Kazuchiyo wound his fists in his hakama. For his father’s sake he wanted to swear that he would. He had long admired the red-corded blades that had hung from his father’s hip as long as he could remember, and he imagined the katana in his grip, the weight and the strength of it guiding his arm. But then he thought of the field. He imagined Aritaka’s blood gushing down over his hands, his body collapsing to join corpses laid end to end like tatami mats, and his stomach turned. Even with those prized weapons at his side, he knew he could not have struck his enemy down.
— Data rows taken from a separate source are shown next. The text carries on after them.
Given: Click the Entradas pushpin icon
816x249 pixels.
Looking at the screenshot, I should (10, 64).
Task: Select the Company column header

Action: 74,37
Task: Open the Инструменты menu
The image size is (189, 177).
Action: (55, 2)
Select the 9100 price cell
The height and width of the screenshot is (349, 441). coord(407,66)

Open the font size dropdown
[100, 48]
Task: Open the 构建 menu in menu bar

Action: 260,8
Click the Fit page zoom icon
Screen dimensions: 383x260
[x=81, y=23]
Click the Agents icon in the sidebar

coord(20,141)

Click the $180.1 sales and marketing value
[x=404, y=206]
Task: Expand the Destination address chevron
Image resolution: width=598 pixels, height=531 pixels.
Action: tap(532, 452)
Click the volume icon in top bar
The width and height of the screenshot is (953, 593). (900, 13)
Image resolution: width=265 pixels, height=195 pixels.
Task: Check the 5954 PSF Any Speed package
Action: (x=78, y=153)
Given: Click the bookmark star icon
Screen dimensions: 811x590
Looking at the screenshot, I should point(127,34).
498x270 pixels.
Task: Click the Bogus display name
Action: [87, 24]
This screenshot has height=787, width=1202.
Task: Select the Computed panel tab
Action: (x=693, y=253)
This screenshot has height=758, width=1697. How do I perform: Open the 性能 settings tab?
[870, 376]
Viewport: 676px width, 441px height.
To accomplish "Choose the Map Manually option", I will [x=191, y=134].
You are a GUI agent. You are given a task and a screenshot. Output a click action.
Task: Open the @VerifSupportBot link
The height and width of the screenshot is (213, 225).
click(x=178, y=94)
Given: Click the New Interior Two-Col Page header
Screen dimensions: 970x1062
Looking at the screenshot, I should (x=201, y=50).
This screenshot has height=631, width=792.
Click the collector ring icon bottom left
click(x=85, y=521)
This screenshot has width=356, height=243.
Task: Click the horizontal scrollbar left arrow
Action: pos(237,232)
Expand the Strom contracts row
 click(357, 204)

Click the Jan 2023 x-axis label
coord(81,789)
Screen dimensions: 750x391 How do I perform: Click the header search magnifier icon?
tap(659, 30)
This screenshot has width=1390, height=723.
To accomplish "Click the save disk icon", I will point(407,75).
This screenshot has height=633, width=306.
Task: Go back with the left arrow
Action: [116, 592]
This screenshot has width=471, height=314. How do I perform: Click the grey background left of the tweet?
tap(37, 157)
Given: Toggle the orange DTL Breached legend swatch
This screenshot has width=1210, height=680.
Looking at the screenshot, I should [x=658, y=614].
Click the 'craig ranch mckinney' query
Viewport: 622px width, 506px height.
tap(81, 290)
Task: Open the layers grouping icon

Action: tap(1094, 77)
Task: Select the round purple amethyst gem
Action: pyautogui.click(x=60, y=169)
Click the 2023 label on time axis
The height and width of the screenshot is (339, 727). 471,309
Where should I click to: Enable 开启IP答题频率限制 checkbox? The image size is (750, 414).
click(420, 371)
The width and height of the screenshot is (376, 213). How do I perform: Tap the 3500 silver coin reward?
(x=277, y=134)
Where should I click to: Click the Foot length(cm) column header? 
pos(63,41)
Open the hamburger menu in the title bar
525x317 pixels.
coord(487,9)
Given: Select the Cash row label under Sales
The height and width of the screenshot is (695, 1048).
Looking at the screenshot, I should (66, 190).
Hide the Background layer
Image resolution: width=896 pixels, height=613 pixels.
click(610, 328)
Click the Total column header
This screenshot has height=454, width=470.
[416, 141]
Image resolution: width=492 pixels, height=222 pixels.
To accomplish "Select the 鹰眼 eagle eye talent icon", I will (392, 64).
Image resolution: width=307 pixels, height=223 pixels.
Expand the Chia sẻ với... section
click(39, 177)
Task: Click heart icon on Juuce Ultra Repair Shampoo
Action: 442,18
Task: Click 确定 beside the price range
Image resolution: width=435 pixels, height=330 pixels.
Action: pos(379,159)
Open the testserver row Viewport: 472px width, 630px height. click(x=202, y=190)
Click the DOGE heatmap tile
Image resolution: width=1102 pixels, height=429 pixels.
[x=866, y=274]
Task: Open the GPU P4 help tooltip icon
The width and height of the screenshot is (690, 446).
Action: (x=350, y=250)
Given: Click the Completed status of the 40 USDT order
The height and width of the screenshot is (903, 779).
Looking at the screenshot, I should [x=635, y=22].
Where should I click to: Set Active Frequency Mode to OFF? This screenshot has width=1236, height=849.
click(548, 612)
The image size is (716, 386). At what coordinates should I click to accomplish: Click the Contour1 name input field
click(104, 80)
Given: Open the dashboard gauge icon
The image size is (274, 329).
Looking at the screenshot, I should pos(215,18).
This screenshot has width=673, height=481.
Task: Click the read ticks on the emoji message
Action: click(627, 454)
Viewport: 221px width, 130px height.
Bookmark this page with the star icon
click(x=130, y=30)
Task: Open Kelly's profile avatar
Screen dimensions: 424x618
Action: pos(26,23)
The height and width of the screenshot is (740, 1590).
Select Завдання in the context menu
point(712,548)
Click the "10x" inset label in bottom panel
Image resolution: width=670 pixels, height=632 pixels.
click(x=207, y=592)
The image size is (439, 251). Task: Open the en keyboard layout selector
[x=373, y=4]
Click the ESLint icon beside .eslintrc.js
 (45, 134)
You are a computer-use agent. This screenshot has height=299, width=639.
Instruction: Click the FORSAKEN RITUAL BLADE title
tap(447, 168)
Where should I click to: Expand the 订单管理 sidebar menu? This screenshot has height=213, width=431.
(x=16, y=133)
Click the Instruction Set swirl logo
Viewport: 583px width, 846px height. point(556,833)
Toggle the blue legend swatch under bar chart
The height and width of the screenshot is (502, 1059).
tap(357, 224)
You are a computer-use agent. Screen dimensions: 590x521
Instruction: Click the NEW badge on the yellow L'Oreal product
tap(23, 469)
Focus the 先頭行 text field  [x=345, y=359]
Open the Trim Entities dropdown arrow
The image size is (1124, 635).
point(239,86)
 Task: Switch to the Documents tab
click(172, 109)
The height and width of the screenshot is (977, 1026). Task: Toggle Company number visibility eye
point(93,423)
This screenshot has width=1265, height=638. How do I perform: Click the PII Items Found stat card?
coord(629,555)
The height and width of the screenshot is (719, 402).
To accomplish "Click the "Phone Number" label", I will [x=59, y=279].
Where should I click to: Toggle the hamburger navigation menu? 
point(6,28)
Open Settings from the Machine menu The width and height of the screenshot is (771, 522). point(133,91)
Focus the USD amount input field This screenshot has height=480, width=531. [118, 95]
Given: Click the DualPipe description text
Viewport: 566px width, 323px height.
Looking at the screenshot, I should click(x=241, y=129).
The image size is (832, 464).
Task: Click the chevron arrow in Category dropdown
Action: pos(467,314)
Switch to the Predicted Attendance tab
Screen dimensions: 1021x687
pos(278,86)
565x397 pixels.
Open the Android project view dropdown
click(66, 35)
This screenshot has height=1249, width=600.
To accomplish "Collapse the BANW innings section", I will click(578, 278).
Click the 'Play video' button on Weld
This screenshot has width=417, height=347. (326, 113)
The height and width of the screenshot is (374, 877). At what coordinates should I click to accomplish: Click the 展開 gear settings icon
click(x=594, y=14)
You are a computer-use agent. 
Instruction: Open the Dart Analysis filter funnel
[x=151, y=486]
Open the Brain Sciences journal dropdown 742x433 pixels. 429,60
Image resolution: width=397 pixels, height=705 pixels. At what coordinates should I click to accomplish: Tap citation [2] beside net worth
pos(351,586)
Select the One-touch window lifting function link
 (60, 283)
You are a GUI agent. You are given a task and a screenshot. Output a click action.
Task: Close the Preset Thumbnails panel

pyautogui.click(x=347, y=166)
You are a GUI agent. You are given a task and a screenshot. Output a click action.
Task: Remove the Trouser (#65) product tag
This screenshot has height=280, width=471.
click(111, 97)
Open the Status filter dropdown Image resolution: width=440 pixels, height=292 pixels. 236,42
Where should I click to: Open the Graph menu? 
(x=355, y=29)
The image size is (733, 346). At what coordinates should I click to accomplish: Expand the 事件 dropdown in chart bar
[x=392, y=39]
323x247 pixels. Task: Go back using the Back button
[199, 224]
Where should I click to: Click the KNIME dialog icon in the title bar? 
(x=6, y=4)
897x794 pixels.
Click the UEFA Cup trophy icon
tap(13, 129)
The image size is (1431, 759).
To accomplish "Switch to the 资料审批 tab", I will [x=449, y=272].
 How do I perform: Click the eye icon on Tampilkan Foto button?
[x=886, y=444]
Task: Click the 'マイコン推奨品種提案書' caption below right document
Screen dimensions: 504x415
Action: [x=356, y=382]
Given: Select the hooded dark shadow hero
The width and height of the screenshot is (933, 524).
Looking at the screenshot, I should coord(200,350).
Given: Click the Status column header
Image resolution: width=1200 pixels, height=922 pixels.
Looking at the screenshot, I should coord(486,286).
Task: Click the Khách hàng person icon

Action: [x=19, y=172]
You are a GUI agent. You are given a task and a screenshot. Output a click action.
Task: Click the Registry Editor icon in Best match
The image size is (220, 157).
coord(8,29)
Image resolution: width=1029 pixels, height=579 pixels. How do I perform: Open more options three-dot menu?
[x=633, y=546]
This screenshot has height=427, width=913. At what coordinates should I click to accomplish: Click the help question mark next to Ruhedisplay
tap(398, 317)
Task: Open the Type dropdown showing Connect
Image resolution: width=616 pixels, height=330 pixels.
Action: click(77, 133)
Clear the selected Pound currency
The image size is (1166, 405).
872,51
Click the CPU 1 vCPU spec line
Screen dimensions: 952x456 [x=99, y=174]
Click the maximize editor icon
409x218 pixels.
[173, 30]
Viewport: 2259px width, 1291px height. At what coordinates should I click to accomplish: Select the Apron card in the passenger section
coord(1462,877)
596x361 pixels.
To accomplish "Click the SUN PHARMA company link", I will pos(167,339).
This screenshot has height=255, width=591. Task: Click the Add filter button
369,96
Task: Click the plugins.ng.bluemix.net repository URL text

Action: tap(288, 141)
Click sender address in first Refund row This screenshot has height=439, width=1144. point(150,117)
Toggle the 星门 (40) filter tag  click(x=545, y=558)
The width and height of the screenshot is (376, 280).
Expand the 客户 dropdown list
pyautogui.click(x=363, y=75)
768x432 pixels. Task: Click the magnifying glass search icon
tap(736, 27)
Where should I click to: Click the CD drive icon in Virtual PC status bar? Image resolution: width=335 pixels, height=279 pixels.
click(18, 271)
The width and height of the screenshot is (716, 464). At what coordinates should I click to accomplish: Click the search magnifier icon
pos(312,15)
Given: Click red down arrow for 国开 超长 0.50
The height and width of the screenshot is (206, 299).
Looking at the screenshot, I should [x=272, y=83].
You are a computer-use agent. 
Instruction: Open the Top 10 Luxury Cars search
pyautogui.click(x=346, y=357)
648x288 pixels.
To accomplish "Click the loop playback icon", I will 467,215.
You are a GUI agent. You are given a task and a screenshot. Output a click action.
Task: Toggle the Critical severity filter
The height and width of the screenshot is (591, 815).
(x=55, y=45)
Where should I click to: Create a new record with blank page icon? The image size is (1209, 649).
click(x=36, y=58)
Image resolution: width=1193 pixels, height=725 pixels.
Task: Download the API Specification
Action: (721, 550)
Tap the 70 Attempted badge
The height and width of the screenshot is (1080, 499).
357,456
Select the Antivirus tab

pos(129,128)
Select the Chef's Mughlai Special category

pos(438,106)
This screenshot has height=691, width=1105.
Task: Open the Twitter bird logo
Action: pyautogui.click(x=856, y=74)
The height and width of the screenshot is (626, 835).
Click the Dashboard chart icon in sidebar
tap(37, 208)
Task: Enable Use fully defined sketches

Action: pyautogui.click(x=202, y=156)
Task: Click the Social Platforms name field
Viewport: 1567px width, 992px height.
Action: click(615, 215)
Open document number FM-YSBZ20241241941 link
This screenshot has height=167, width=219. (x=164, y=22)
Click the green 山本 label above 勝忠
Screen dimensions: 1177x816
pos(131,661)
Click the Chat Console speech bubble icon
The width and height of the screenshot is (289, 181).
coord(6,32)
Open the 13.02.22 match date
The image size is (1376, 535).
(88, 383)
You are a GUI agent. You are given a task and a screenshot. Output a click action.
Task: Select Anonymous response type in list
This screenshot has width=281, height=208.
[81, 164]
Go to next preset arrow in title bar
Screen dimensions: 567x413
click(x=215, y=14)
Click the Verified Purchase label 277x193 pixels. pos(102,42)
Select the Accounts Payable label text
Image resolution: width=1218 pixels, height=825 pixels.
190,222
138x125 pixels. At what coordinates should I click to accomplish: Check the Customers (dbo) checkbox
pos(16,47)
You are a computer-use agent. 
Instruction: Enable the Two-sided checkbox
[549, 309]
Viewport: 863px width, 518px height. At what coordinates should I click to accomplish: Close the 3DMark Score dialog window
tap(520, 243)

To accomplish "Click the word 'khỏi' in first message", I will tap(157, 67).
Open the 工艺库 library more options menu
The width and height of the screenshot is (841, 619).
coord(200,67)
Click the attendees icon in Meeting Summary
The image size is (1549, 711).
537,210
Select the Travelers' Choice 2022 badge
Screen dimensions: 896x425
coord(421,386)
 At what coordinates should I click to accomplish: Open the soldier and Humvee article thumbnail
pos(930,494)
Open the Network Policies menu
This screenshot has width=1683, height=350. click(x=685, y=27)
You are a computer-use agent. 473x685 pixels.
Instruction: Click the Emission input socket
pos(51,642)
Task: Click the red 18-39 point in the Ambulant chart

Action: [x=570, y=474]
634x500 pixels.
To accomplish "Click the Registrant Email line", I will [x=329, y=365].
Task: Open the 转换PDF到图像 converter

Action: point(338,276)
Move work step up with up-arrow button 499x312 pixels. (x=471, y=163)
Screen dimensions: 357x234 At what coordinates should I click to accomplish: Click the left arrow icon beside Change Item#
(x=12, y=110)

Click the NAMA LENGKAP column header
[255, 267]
Not until he became stronger.
“No,” said Kazuchiyo. “I would not.”
“And why not?” Aritaka prodded.
Kazuchiyo swallowed back bile. “Because I would not want to dishonor my father’s last request by letting any harm come to you, my lord.”
Lord Aritaka regarded him a while longer, and then he grunted. “Don’t lie to me, boy,” he said, but then his lip turned up in an appreciative smirk. “At least not until you’re better at it.”
Kazuchiyo bowed his head again to the floor. “Forgive me, my lord.”
“No matter. I wouldn’t expect any less of you so soon.” Lord Aritaka resettled. “You are dismissed. Your age ceremony will take place in three days time. As my son, your future as well as your mother’s and younger brother’s will be secure. Take this time to consider the kind of man you will be.”
“Thank you, Lord Aritaka,” Kazuchiyo said, the words acid on his lips.